To solidify the concepts that will be discussed in the blog, let’s start with the following setup. Note that the numbers and cloud platforms given below are chosen to exemplify the problem, but the findings apply generally.

  • We have 10 million samples, stored in TFRecord files. Each file contains 1,000 samples, for 10,000 files total.

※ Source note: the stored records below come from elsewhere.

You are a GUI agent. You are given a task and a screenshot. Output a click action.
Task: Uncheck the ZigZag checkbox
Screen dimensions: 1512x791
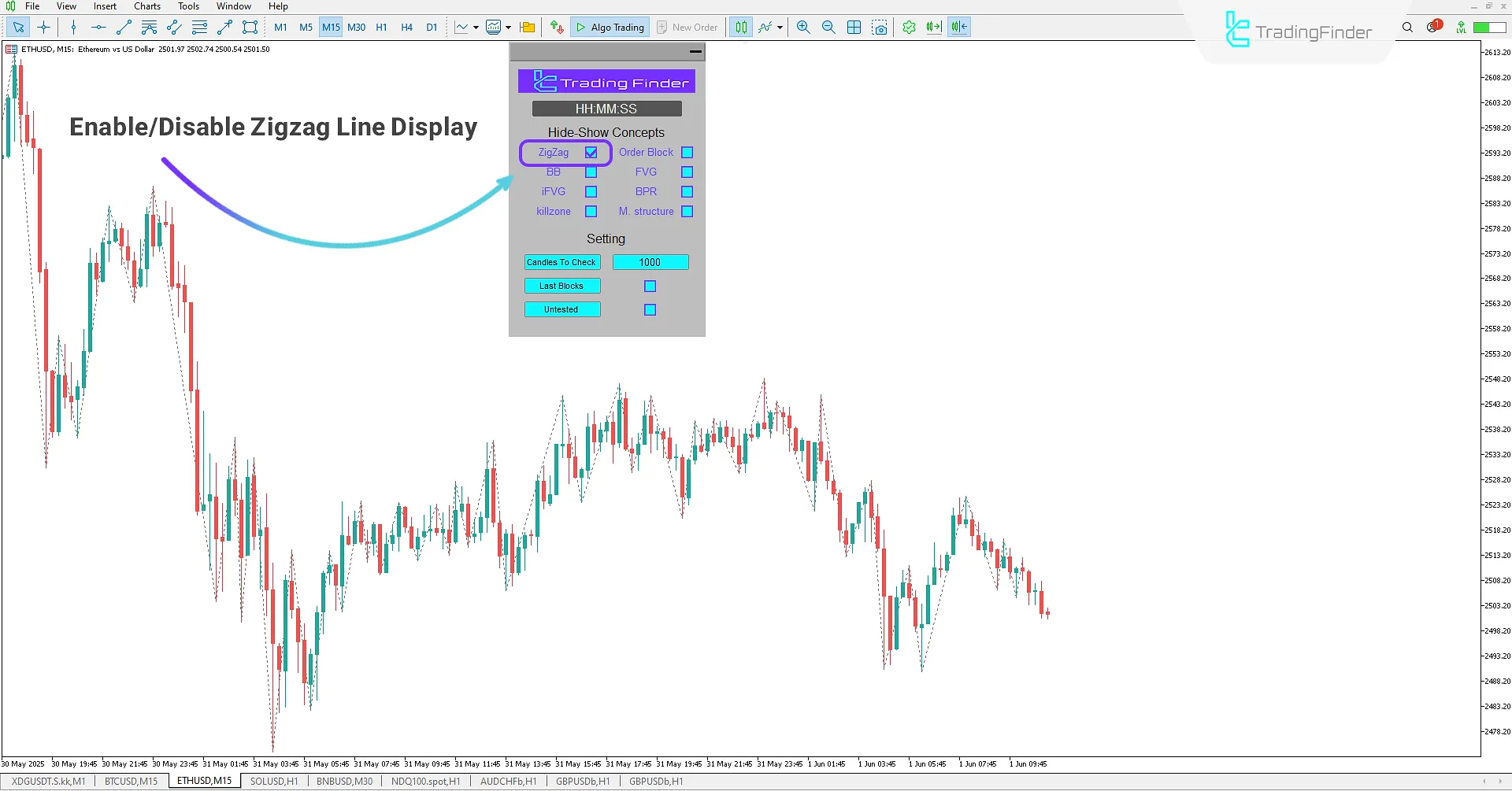click(x=591, y=153)
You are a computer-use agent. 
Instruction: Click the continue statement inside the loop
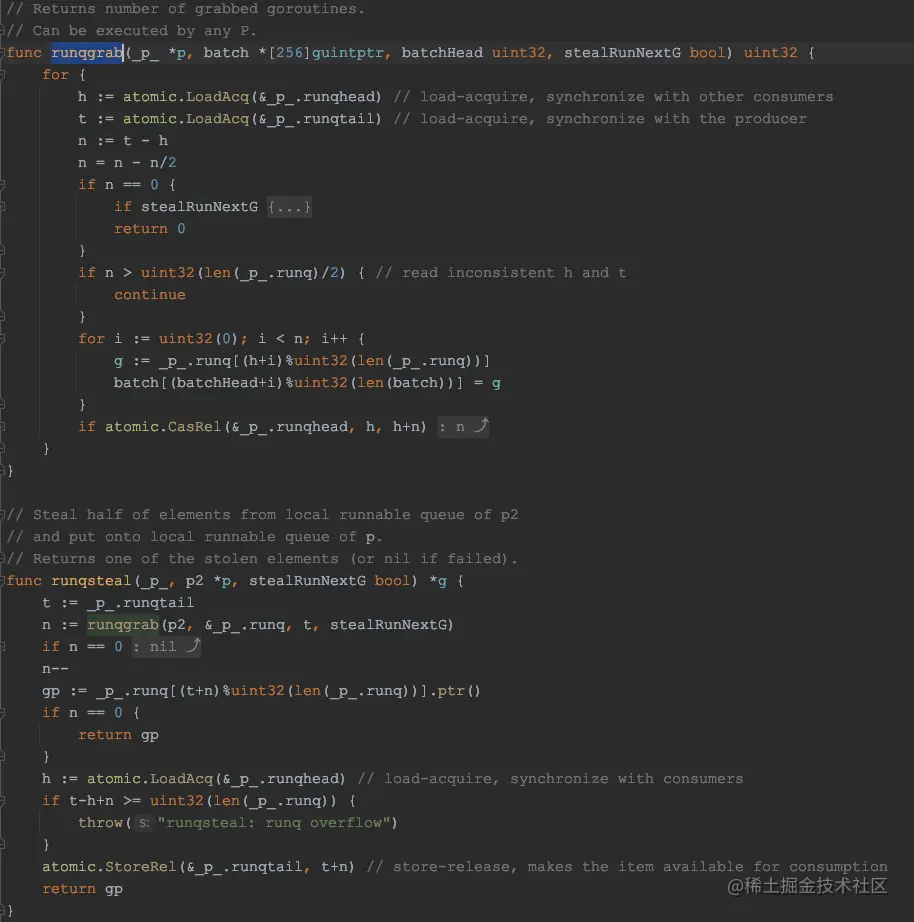(x=150, y=294)
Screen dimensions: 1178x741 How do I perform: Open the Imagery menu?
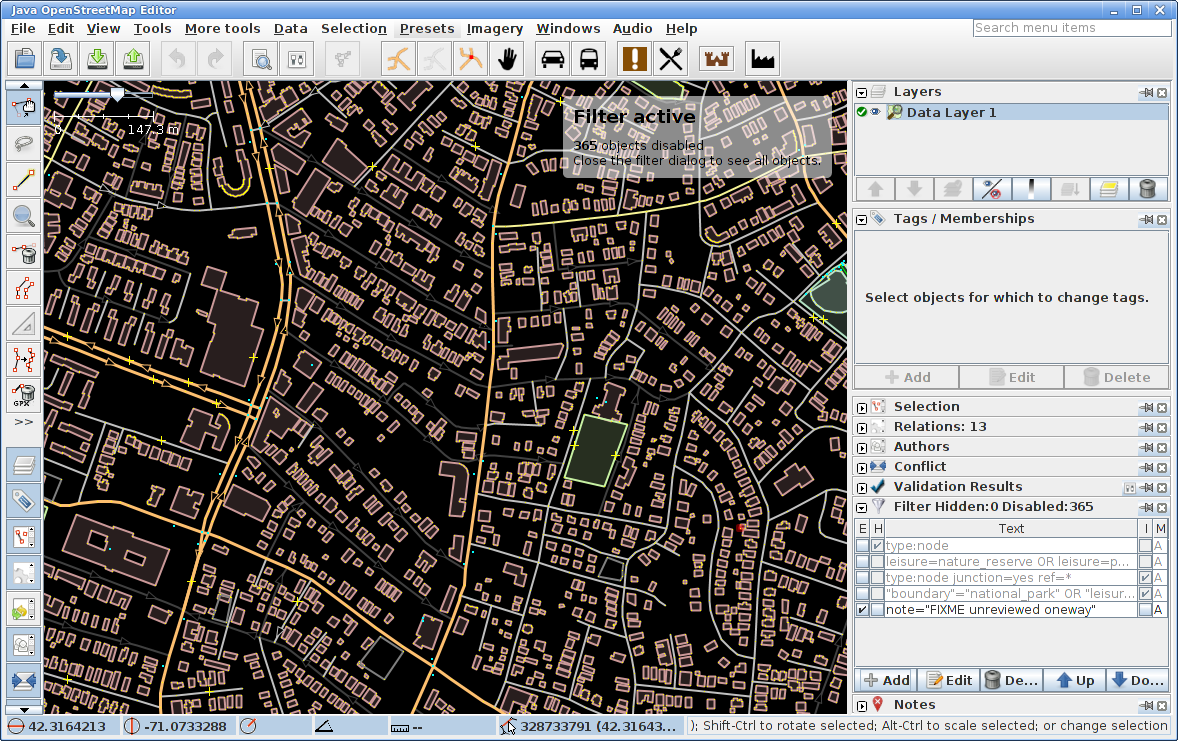(494, 29)
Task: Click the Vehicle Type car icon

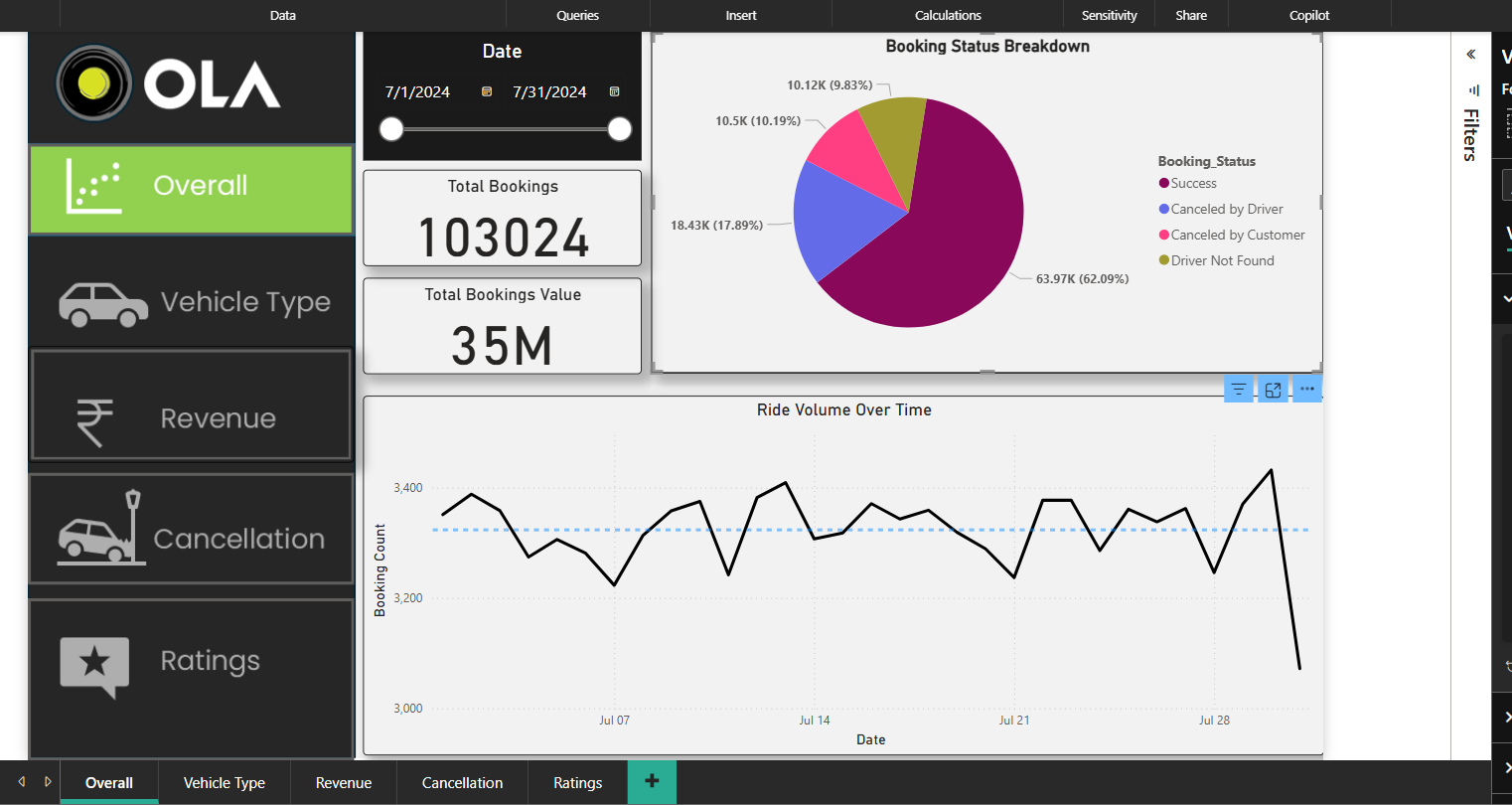Action: [103, 304]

If you are unfamiliar with TFRecord data, check out this example.
  • The data is also hosted on a cloud service such as AWS S3 and is on the order of hundreds of GB.
  • We are training models through a cloud service such as AWS EC2, and each EC2 instance downloads a local copy of the data.

Main Difficulties

Under the above constraints, a couple of issues arise.

  • The data is large enough to cause difficulties if stored on disk on an EC2 instance.
  • Dynamically creating training/validation splits of the data can be computationally inefficient.
  • Tensorflow reads data serially, so properly shuffling the data is not straightforward.

We will examine solutions to each of these problems.

Reading Data Directly From S3

In a typical setting where models are trained using EC2 instances, the TFRecord files are first pulled from S3 cloud storage and downloaded onto the instance. We can then use this data to construct our Tensorflow Dataset.

cloud_path = <S3 URI containing TFRecord files>
local_path = <local path to store TFRecord files>
download_from_s3(cloud_path, local_path) # helper function that downloads s3 files to local
filepaths = [os.path.join(local_path, filename) for filename in os.listdir(local_path)]
tf_dataset = tf.data.TFRecordDataset(filepaths)
tf_dataset = tf_dataset.map(_parse_function)

However, the cost of on-demand storage adds up when the dataset is on the order of hundreds of gigabytes. This can be exacerbated by hyperparameter searches across multiple machines, each one requiring a local copy.

Luckily, Tensorflow supports reading in TFRecord files directly from S3. Doing so is as simple as passing in the cloud paths rather than the local paths.

cloud_path = <S3 URI containing TFRecord files>
fs = s3fs.S3FileSystem()
filepaths = [f"s3://{path}" for path in fs.ls(cloud_path, refresh=True)]
tf_dataset = tf.data.TFRecordDataset(filepaths)
tf_dataset = tf_dataset.map(_parse_function)

However, this comes with a problem: I/O bottleneck. Intuitively, we have to deal with latency overhead when loading the data from S3 (cloud) rather than directly on the EC2 instance (local), which can slow down model training. There’s a few ways to check how the latency is impacting your workflow. Let’s first create a local and cloud version of the dataset, each with 50K examples.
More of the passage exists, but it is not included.